The introduction is classic. Borough rappers are known for blazing in on their introductory tracks, intent on setting the tone for the album through cadence. Think Nas’s “N.Y. State of Mind” after a dramatic DJ intro on Illmatic, or Jay-Z’s “Can’t Knock the Hustle” on Reasonable Doubt. M.A follows this tradition, dropping a manifesto on her introductory track: “Went from underrated to most hated/ From a nobody to a Young M.A/ Even white people know me, like/ That’s Young M.A! No fuckin’ way!” She pays homage to Jay-Z with the line, “Got the baddest bitch in the game wearin’ my chain,” mirroring his infamous line from the interlude “Public Service Announcement.” It’s evident that Young M.A is also reintroducing herself. Based on the freestyles “Oh My Gawdd” and “Kween,” we know she has lyrical prowess, with hard-hitting, gritty bars. However, on this project, M.A institutes a fluctuating flow that is singsongy, laid-back, and filled with metas.
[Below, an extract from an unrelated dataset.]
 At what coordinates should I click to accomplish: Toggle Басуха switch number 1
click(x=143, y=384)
Next up is a strip-club jam with a slow-wind beat reminiscent of her 2016 hit “OOOUUU.” “Hot Sauce” is a getaway for the individual frustrated with the confines of a relationship and career. It is a night off among women, liquor, and ego. In another big up to one of the artists M.A grew up listening to, she raps between Monica’s rehashing of the timeless “Don’t Take It Personal (Just One of Dem Days).” The song “JOOTD” resounds like an interval, with two simple verses and a repetitive hook.
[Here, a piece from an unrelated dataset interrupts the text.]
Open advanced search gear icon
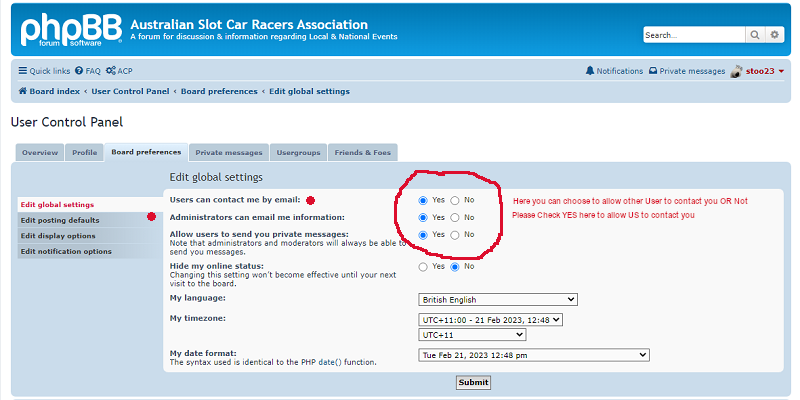The height and width of the screenshot is (400, 800). pos(774,35)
“Self M.Ade” follows this track and addresses criticism about her use of murder and drugs in her music:
They say that I manipulate the youth/ Nah, don’t get it wrong, I speak the truth/ This is deeper than the roots, look around you see the proof/ No excuse, but what you see is nothing new.
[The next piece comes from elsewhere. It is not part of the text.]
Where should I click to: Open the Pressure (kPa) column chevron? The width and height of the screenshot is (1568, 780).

This is M.A’s story, and her work reflects the things she’s seen. She wants the listener to understand that her lyrics are her eyes and they aren’t being used for fame, but rather to situate herself.
“Bonnie” is a love letter. Its production sounds like a slowed-down version of Lil’ Kim’s “Crush on You (Remix).” It’s evident that M.A is propelled by the rappers who came before her: Kim has appeared on her Instagram, she’s used the beat in Kim’s “Money, Power, Respect” for her song “EAT,” and they’ve shared Hot 97’s Summer Jam stage. “Bonnie” is truly a ride-or-die track, one we’ve seen time and time again, executed with the intent to express longevity and latching.
Young M.A ends the album with “Same Set” and “OOOUUU.” Both tracks are perfect for a New York summer. It’s always these stories that brought me back home, whether I was in the comfort of my Southern dorm room or on the steps of my grandmother’s home in East Flatbush.
M.A is definitely from my borough. Despite her controversial themes, she is a reverb of the cipher, a new rung of New York’s hip-hop greats. She respects their journeys, but is intent on making her own using the only context she knows: home. This summer it will be more than a culmination of tales that brings me back to Brooklyn. Herstory will bring me back too.